Opening Framing: Beyond Local Files
Last week, you learned to read and write local files. But security data doesn't just live on your machine—it's distributed across the internet: threat intelligence APIs, vulnerability databases, WHOIS lookups, IP reputation services, and countless web resources.
This week, you'll learn to fetch data from the web, interact with APIs, and process external data sources. These skills let your scripts tap into the collective knowledge of the security community—checking IOCs against threat feeds, enriching alerts with context, and automating lookups that would take hours manually.
Working with external data introduces new challenges: network failures, rate limits, authentication, and unpredictable response formats. You'll apply the defensive coding skills from Week 8 to handle these gracefully.
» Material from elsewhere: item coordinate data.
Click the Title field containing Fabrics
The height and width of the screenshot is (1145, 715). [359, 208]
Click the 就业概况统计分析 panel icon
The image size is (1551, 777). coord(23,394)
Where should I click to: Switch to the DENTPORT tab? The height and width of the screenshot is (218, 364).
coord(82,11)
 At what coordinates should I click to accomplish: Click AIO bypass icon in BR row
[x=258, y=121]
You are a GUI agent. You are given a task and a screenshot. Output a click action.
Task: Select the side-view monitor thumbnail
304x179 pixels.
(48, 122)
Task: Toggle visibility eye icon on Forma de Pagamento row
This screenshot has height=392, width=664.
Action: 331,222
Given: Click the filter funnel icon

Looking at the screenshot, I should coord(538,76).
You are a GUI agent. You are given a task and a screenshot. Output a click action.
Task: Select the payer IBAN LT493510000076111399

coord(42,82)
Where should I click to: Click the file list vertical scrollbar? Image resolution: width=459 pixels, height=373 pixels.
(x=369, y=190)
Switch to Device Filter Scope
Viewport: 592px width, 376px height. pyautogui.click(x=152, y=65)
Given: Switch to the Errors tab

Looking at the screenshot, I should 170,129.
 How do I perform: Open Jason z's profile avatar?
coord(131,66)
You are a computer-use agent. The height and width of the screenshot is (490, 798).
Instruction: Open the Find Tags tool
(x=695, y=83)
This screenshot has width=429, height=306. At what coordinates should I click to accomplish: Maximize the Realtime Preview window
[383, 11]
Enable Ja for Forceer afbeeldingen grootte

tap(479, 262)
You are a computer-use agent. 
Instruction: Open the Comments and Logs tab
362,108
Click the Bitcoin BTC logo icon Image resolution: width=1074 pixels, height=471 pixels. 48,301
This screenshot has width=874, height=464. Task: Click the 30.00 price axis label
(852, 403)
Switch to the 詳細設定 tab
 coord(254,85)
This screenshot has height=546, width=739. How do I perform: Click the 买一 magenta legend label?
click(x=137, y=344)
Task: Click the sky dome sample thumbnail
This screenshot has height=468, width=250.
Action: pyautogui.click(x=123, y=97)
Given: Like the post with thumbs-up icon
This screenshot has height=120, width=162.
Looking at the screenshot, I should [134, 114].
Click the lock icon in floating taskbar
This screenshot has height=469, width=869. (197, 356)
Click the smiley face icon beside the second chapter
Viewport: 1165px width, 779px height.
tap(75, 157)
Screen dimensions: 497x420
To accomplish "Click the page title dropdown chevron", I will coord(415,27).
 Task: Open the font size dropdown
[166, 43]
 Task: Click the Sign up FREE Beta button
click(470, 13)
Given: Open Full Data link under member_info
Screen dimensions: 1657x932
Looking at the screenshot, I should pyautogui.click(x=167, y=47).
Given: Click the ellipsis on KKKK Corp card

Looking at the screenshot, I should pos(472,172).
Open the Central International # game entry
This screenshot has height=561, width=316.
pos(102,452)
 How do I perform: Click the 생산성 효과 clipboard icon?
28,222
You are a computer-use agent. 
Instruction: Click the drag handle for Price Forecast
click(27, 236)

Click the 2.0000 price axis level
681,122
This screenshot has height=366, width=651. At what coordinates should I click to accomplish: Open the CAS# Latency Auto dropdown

Key insight: The most powerful security scripts don't work in isolation—they connect to external intelligence sources that provide context and enrichment.
1) HTTP Requests with the Requests Library
The requests library is Python's standard for HTTP operations.
It handles the complexity of web communication with a simple interface:
import requests
# Basic GET request
response = requests.get("https://httpbin.org/get")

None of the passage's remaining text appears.